A single, blow-up bed
claims my stake
on this house

mostly empty –
dust remnants
of former occupants
rise at my passage –
I chase them

Renovation
will precede
settling in

yet, I will not leave
wrapping myself
in these walls

waiting for
the revelation
that this is home.

(Linked to V.J.’s weekly challenge: home.)

Moving

Outside, clouds hover,
heavy, threatening.

Inside, men haul –
china cabinet,
weathered couch –

accumulation
marking years,
exiting under duress

echoes fill in the spaces

scent of soured sweat lingers

kitchen counters
glare, empty

layers of our lives
stripped away

our vacated shell,
an emotional tug

Is it fear?  Sorrow?

What was it all about anyway?

closing the door behind us
locking memories in the past

we load our small boxes
essentials for a simpler life –
a home on wheels life

point our nose forward
and drive away
as the sun breaks through.

(A year ago, we sold our bricks and sticks house, along with its contents and moved into a motor home.  Now we are reversing the process – accumulating and setting up house again.  Apparently, we like change.  V.J’s weekly challenge is fittingly about home.)

Storing Energy

Comfortable is the state
I aspire to today –
lounging pants,
a weathered tee,
and a pace to match.

Tomorrow, we prepare:
finish up packing,
load the vehicle,
await the signal –
the house is ours!

Small town living
is the setting of choice –
Stonetown – quaint
shops, cottages of lime,
a river running through it

We’ll settle in amongst
other seniors, register
for local activities, walk
along the trails, and
visit nearby theaters

take the grandchildren
swimming in the quarry,
blue as it is deep –
water trampolines
and kayaks ready for fun.

Yet another adventure,
in our life of many –
so today, I rest, make plans,
nap – save my energy
for busy tomorrows.

(Thanks to Fandango for the daily prompt: comfortable, and to the Ragtag community for quarry.  The focus of my weekly challenge is home.

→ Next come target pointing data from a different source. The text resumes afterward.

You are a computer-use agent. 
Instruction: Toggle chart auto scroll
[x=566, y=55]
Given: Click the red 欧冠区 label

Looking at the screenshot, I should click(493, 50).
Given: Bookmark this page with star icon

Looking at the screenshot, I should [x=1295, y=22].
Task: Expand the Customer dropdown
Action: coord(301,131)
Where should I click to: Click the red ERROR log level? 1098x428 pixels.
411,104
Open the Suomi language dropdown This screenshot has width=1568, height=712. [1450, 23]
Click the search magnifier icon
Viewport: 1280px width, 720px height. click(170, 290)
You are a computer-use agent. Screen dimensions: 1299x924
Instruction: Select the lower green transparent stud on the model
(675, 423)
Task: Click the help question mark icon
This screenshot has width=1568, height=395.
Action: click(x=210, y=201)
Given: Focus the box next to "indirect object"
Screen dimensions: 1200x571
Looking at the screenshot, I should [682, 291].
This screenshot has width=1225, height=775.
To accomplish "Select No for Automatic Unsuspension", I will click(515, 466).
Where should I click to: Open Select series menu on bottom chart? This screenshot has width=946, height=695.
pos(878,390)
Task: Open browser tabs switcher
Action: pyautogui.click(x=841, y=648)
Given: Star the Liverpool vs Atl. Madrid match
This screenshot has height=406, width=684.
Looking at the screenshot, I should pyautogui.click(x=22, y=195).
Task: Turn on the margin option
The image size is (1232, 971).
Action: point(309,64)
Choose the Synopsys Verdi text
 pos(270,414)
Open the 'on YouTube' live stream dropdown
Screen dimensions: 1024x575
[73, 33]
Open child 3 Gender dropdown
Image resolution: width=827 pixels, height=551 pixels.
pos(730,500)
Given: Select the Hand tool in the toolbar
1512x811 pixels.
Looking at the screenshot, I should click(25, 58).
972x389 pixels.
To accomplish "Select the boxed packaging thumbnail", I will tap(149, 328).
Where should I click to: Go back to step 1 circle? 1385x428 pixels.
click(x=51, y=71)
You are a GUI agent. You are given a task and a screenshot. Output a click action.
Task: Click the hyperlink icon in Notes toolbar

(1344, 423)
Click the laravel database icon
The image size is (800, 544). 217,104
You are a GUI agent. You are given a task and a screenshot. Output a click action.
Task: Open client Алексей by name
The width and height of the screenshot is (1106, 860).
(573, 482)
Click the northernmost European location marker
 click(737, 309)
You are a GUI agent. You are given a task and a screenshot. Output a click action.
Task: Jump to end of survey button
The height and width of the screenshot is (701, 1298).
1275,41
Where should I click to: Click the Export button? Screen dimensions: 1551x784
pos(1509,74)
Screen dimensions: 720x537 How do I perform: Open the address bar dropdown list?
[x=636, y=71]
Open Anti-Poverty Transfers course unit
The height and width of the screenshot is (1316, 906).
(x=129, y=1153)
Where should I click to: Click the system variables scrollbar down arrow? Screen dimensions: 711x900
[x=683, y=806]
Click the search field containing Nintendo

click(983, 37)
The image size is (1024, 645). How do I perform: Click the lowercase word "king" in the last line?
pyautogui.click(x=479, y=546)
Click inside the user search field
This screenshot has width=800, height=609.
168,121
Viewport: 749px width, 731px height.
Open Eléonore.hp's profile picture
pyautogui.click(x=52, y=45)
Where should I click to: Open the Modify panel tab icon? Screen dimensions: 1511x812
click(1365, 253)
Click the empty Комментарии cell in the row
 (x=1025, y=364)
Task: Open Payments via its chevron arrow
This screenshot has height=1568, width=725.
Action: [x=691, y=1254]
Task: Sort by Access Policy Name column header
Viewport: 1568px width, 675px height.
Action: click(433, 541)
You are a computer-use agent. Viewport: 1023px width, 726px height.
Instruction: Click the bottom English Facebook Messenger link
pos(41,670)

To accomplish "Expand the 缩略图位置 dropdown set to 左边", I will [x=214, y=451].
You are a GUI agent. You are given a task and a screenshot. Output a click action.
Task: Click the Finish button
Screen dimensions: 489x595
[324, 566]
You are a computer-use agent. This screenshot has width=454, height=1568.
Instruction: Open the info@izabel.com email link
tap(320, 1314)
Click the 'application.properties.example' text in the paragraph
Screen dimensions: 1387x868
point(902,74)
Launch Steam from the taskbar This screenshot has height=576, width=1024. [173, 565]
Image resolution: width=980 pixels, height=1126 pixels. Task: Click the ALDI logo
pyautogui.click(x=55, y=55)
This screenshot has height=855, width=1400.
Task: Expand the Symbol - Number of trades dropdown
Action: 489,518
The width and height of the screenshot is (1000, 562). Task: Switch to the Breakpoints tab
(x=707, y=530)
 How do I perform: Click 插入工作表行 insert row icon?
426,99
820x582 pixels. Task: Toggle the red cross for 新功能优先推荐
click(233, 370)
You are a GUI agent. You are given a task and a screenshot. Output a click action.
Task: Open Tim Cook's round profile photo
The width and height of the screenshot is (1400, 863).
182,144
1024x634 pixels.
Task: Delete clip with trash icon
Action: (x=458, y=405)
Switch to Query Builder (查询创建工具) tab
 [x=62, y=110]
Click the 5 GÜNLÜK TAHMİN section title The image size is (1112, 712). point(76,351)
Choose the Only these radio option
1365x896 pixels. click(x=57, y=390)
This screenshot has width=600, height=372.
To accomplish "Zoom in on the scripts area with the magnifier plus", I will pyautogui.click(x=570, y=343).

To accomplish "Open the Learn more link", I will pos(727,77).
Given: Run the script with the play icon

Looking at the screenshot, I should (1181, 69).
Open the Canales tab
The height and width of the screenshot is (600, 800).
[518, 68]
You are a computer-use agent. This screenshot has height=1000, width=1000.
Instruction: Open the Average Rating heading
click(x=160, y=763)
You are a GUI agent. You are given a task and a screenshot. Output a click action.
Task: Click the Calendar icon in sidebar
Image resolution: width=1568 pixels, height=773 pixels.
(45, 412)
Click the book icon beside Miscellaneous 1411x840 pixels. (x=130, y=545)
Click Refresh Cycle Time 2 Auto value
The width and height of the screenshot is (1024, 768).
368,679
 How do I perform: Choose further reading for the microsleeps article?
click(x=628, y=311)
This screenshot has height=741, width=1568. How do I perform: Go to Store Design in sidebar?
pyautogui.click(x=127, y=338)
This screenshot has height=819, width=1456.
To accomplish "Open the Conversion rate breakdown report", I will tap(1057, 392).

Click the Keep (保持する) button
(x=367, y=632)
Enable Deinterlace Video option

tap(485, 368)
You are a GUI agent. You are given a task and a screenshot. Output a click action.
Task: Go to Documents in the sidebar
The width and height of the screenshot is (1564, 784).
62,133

Love it if you’d join me.)

A Cup of Tea

My husband and I recently returned from a trip to the US, and as usual, the first thing I wanted on return was a cup of tea.  It is the one thing – next to my own bed- that I miss the most  when I am away.

What is it about a cup of tea?

Raised by a Brit, tea is part of my heritage.  Growing up, we started every day with a cup of tea, and quite often ended each day with one also.  I especially remember that as teenagers, my siblings and I would convene at the end of a night out and share stories over a late night cup of tea.  Every dinner would end with someone putting the kettle on.

My children’s father was also a Brit, and he introduced me to tea time – a ritual cup every day at four o’clock, always accompanied by a sweet or biscuit.

The secret, not practiced in many restaurants, is in the preparation:  the pot must be warmed first, and the boiling water added to the tea and not the other way around.  In our family, the milk went in the cup first, with just the right amount of sweetener to offset any bitterness.

Special tea, a concoction of mostly warm milk and honey, with a splash of tea, is a family recipe for curing childhood ailments.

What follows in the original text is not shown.